▶ **Task to complete**
Transcribe the data between the line containing "Task: Visit the @vbv_kids profile mention" and the line containing "pos(88,131)", inclusive, reproducing those lines precisely and omitting the pictures from your answer.

▶ **Material to process**
*****

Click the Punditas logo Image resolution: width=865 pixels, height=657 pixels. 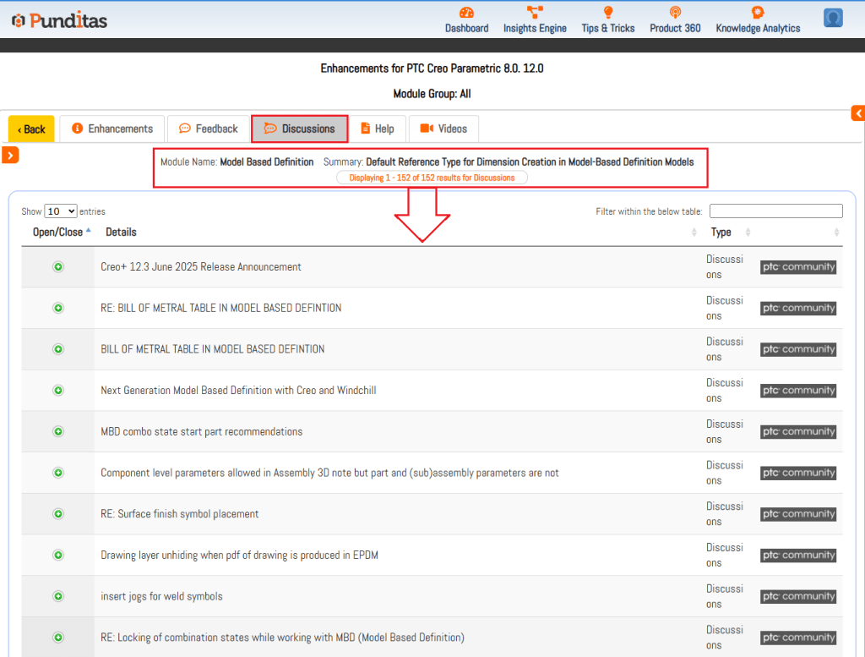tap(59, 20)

*****

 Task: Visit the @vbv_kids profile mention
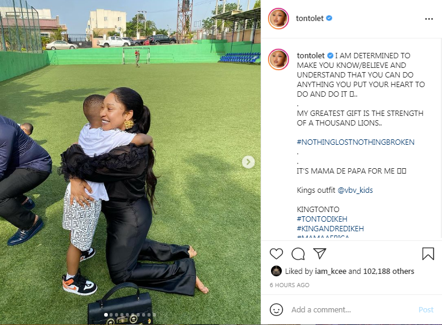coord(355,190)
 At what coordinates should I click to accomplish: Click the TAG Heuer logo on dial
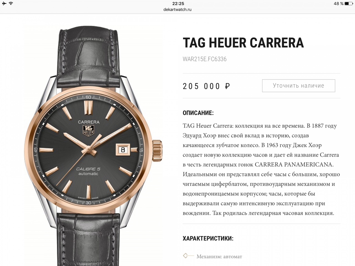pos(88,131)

*****

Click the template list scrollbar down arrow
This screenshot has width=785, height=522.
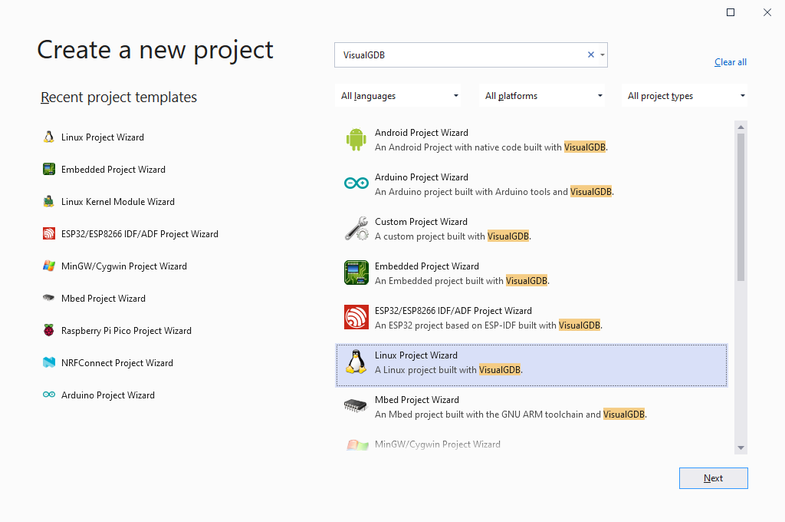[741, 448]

*****

▶ **Complete output**
 Task: Visit the @vbv_kids profile mention
coord(355,190)
 At what coordinates should I click to accomplish: Click the TAG Heuer logo on dial
pos(88,131)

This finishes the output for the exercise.